Sistema de precedentes deve ser analisado e aplicado por árbitros, diz Rodrigo Fux

Embora precedentes não sejam vinculantes, arbitragens também devem observar sistema que promove segurança jurídica

Fux Arbitragem
Advogado Rodrigo Fux, sócio do Fux Advogados e doutor em Processo Civil pela UERJ. / Crédito: Divulgação

As mudanças no Código de Processo Civil (CPC), em 2015, entre outras alterações na legislação brasileira, contribuíram para o aumento do diálogo da arbitragem com o sistema de precedentes do ordenamento jurídico nacional, tema que tem sido motivo de debates entre os profissionais do Direito no âmbito acadêmico. “O sistema de precedentes deve ser analisado e aplicado pelos árbitros.
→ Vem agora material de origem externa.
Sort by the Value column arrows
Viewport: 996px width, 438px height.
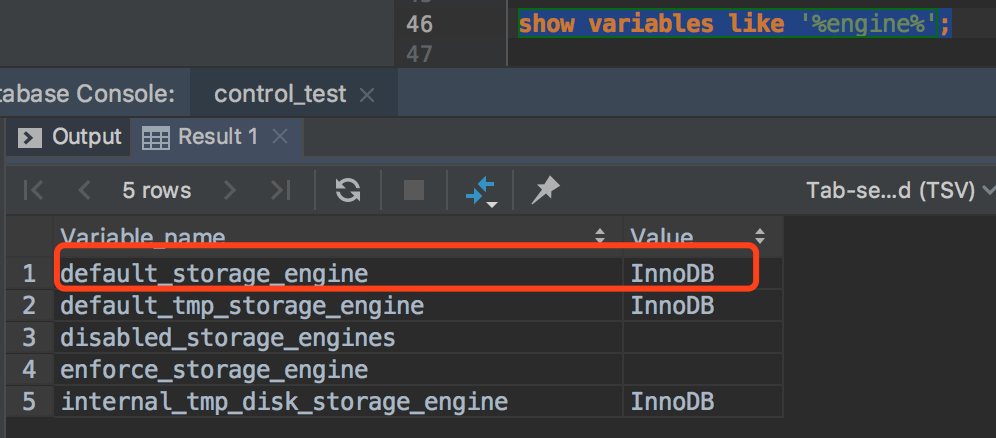pyautogui.click(x=760, y=237)
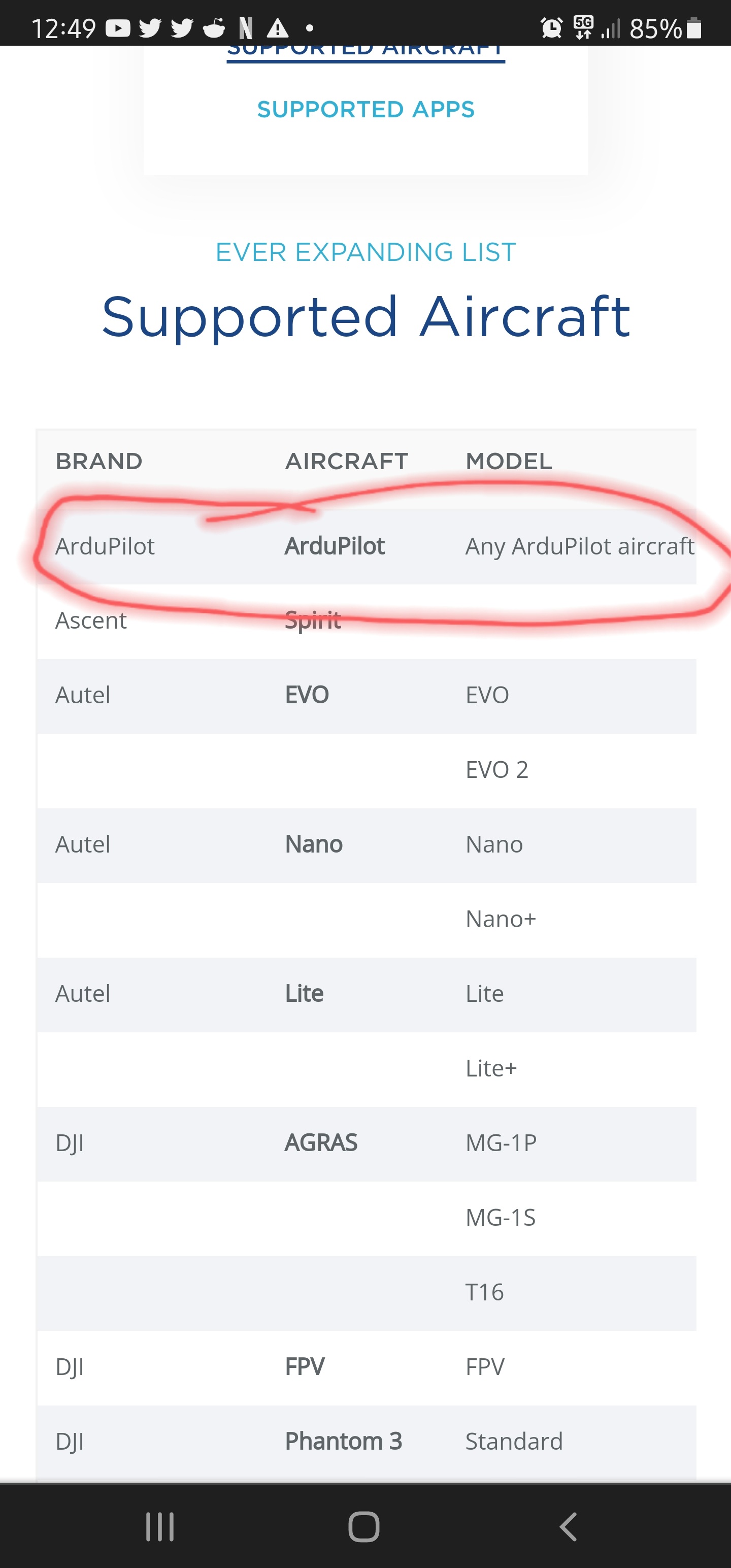Tap the EVO 2 model row
Screen dimensions: 731x1568
496,770
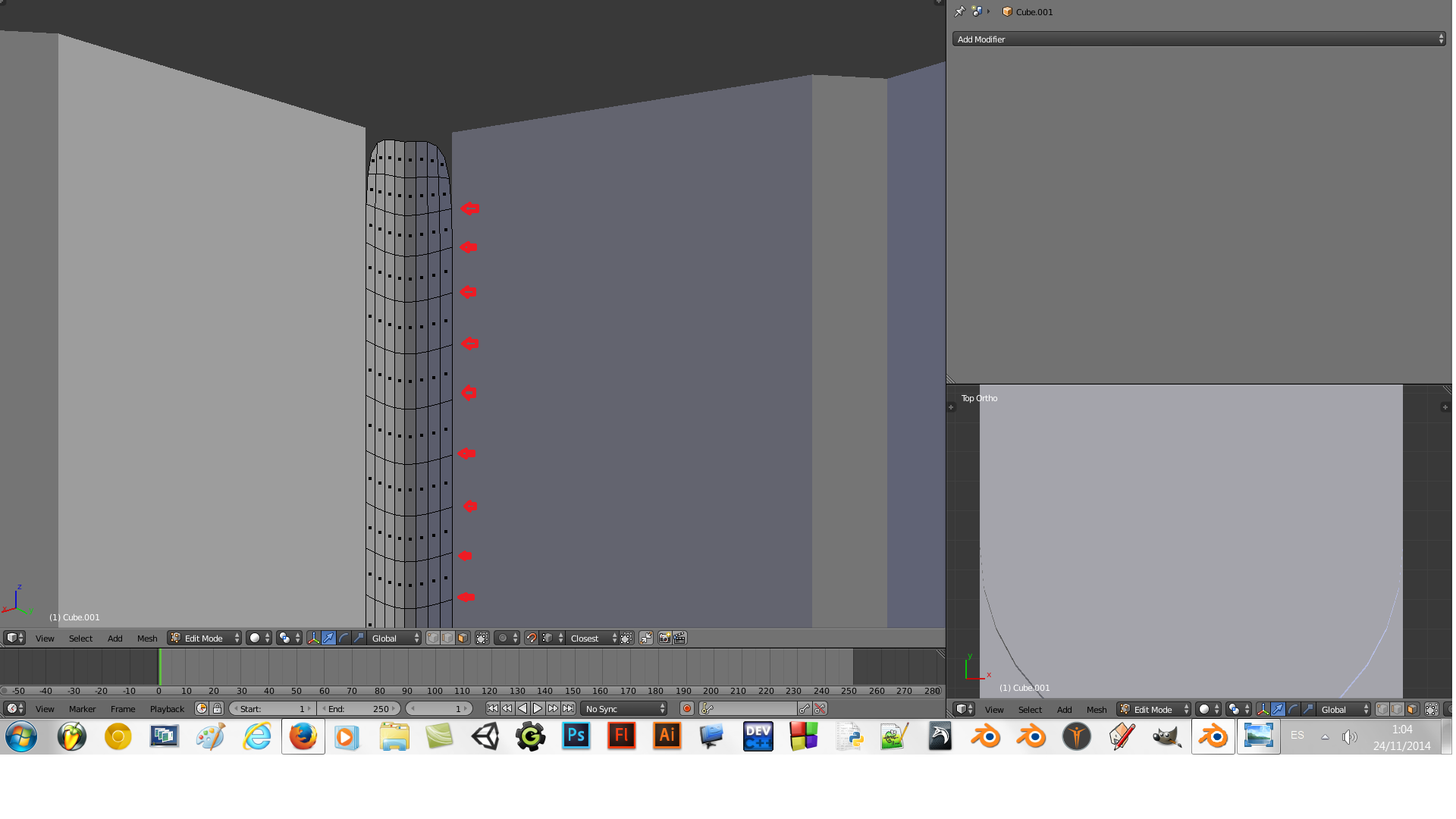1456x819 pixels.
Task: Click the OpenGL render image camera icon
Action: coord(664,638)
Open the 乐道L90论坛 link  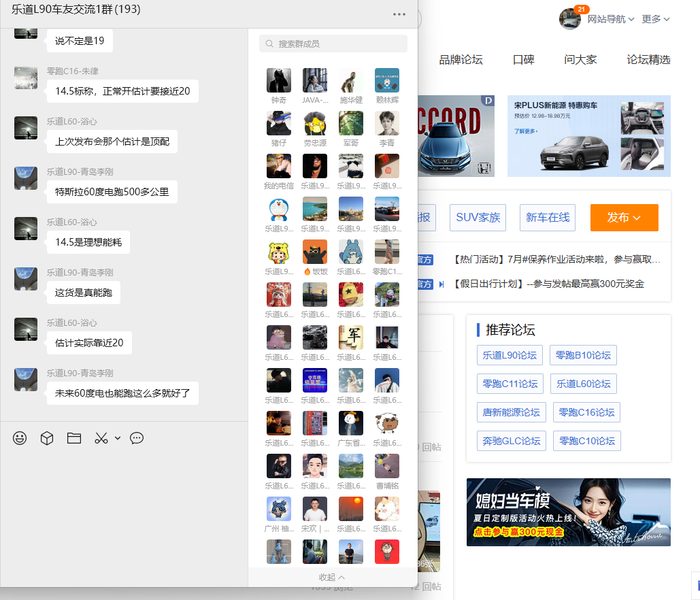[x=509, y=355]
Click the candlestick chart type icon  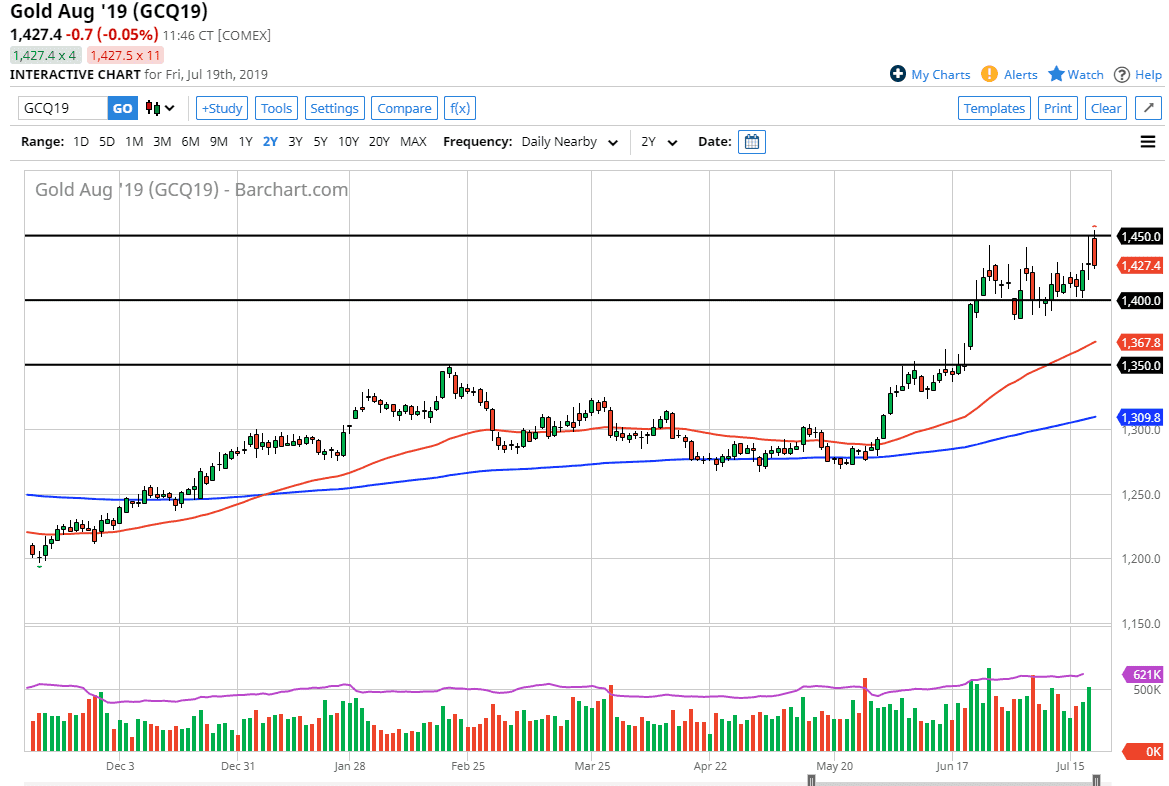tap(154, 108)
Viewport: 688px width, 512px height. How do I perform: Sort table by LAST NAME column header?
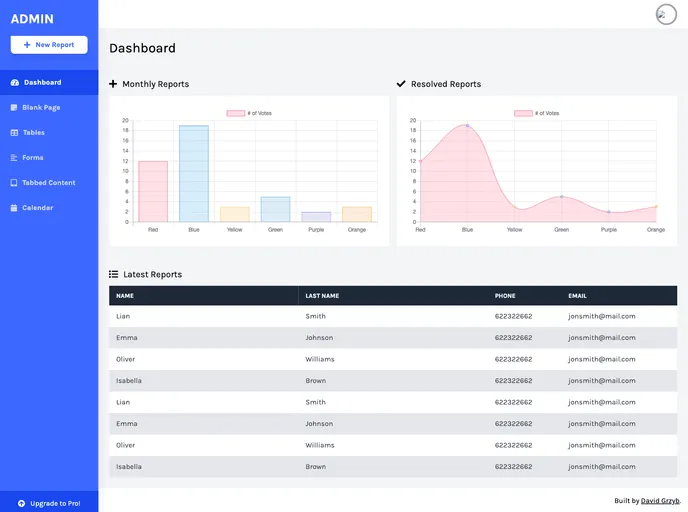coord(320,296)
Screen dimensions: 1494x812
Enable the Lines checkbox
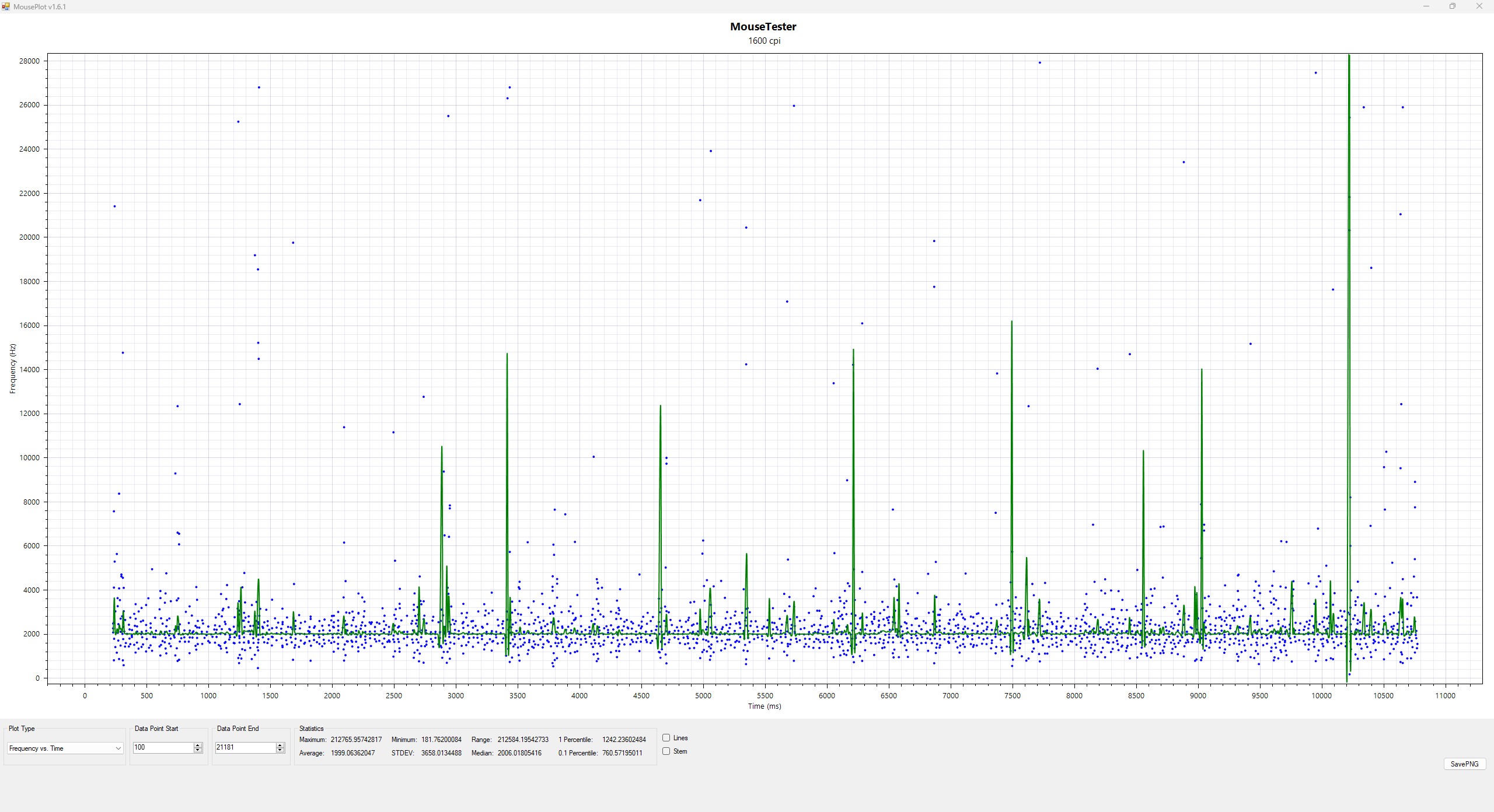666,738
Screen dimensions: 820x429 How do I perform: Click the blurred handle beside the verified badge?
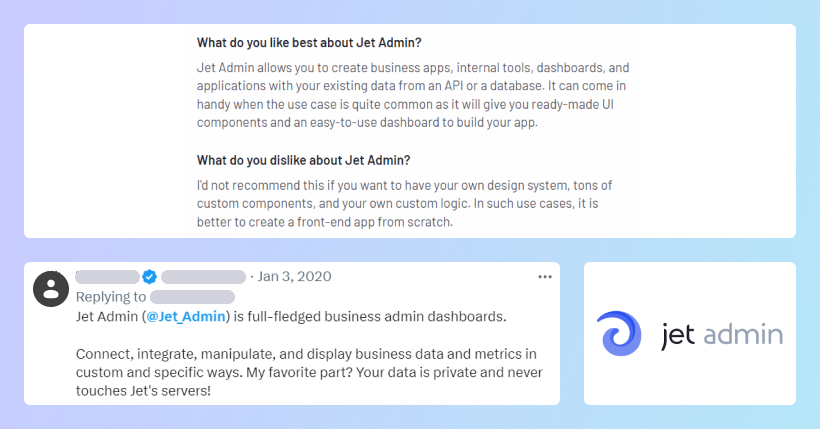[203, 277]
O CPC aplica possibilidades de distinção de aplicação de precedente no caso concreto, mas a razão de ser sistêmica de coesão, isonomia e segurança jurídica é para o sistema como um todo”, considera o advogado Rodrigo Fux, sócio do escritório Fux Advogados e doutor e mestre em Processo Civil pela Universidade Estadual do Rio de Janeiro (UERJ). 

Em dezembro, Fux defendeu uma tese de doutorado sobre o diálogo entre o CPC e as arbitragens nacionais à luz da Análise Econômica do Direito

Para ele, embora a lei de arbitragem não obrigue o uso de precedentes, autoridades do ambiente arbitral costumam consultar a jurisprudência quando vão elaborar a sentença. Na avaliação do especialista, quando os tribunais arbitrais não respeitam os precedentes vinculantes, há uma violação à ordem pública.

Na visão de Fux, é necessário acabar com “pseudos amarras” existentes entre os dois institutos e olhar o sistema de forma mais altruísta para que, no final da disputa, o único ganhador seja o jurisdicionado que tenha razão.

Acompanhe, a seguir, os principais pontos da entrevista.

Quais são os reflexos das mudanças do CPC de 2015 nos procedimentos arbitrais?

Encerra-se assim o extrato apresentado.